De acordo com as investigações, a unidade da Ambev mantinha, além do ponto oficial de lançamento de efluentes tratados, um segundo ponto de descarga considerado clandestino. O despejo ocorria por meio de uma caixa de captação de águas pluviais.
Os laudos identificaram no local uma alta carga orgânica e a presença de metais como cádmio, cobre, ferro, manganês e zinco, em concentrações elevadas.
Poluição afetou abastecimento de água em Teresina
Segundo o MPF, os despejos tiveram impacto direto no abastecimento da capital. O fornecimento de água foi interrompido nos dias 25 e 26 de junho e 2 e 3 de julho de 2013.
Relatórios técnicos da então Agespisa apontaram, na época, a presença de odor acre de material fermentado e a detecção de cloro no Rio Parnaíba em pontos compatíveis com os despejos atribuídos à indústria.
Na decisão, a Justiça Federal considerou que a poluição do rio provocou consequências para a população de Teresina. O magistrado destacou que a interrupção do abastecimento atingiu diretamente condições relacionadas à saúde, à segurança e ao bem-estar da população.
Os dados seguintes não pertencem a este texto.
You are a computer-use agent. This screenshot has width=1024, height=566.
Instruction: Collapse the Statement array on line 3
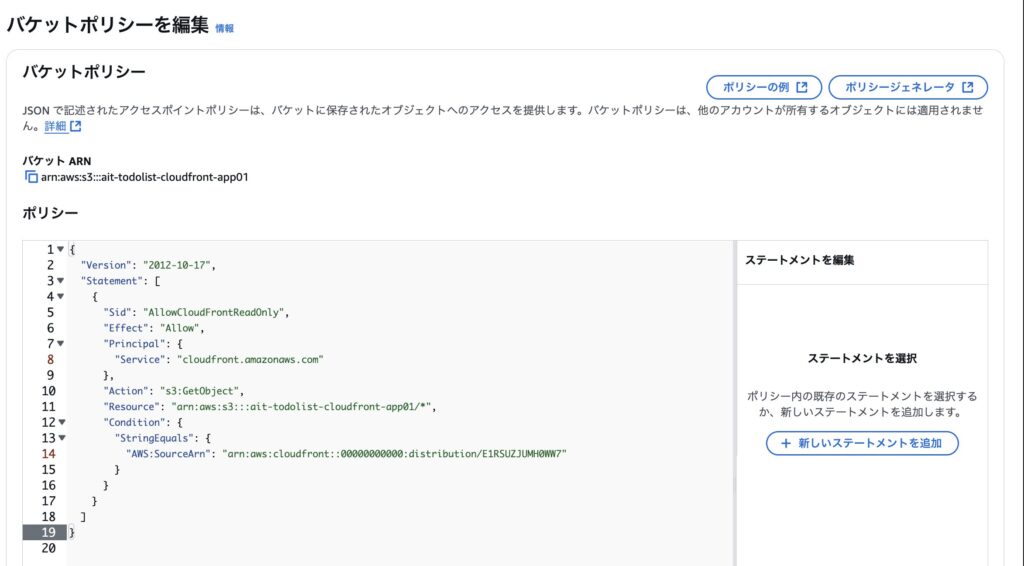pyautogui.click(x=61, y=281)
A responsabilidade por danos ambientais, conforme apontado na sentença, é objetiva. Isso significa que, nesse tipo de caso, não é necessário comprovar que houve intenção ou culpa da empresa para que exista o dever de reparar o dano.
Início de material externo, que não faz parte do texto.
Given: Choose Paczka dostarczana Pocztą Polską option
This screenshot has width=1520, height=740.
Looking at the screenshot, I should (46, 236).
Empresa fez adequações no sistema
Durante o andamento do processo, a Ambev negou inicialmente a existência de relação entre suas atividades e os problemas apontados. A empresa, porém, realizou posteriormente obras de adequação na estação de tratamento e modificações estruturais na caixa de captação de águas pluviais.
Um laudo da Polícia Federal produzido em 2023 constatou que as irregularidades identificadas anteriormente haviam sido corrigidas e que a unidade passou a operar de acordo com os parâmetros estabelecidos pelo Conselho Nacional do Meio Ambiente (Conama).
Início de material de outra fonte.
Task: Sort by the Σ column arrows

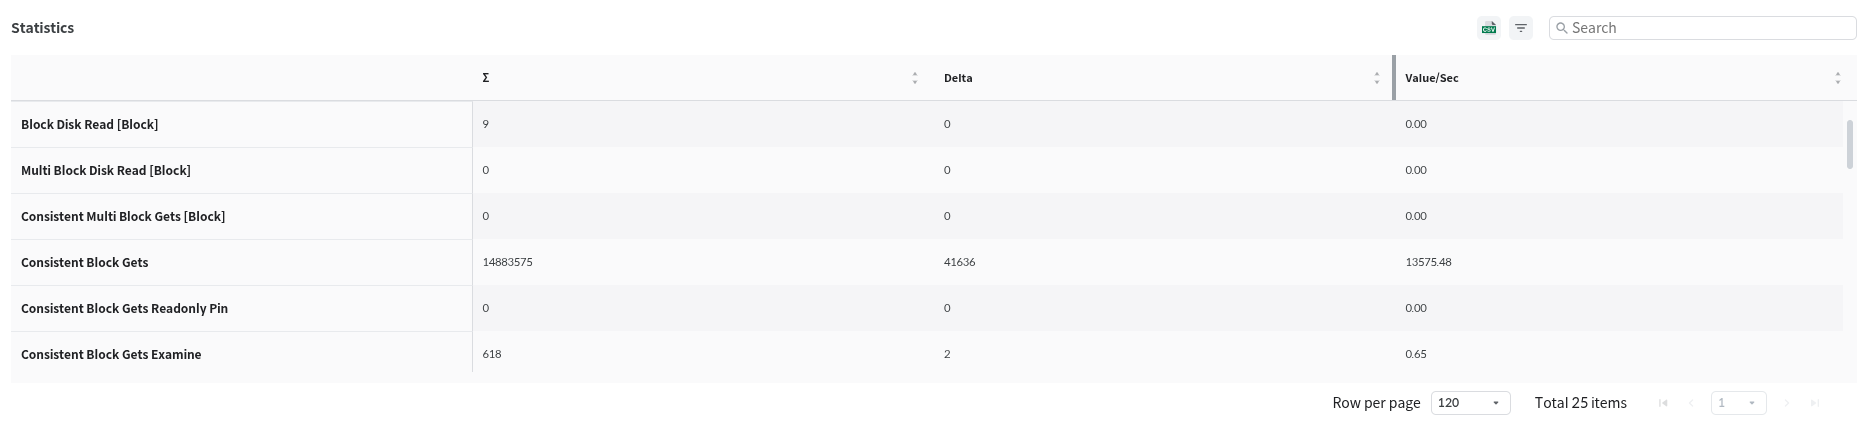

Diante da regularização, o MPF concordou com a extinção do pedido que obrigava a empresa a realizar novas adequações. A Justiça Federal reconheceu o cumprimento dessa parte da ação, mas manteve a indenização pelos danos já causados à coletividade.
Os R$ 750 mil determinados pela Justiça serão destinados ao Fundo de Defesa de Direitos Difusos. O valor ainda deverá ser corrigido pelo IPCA e acrescido de juros de mora desde a ocorrência do dano.
A decisão é da 5ª Vara Federal da Seção Judiciária do Piauí, no processo nº 1025704-26.2021.4.01.4000.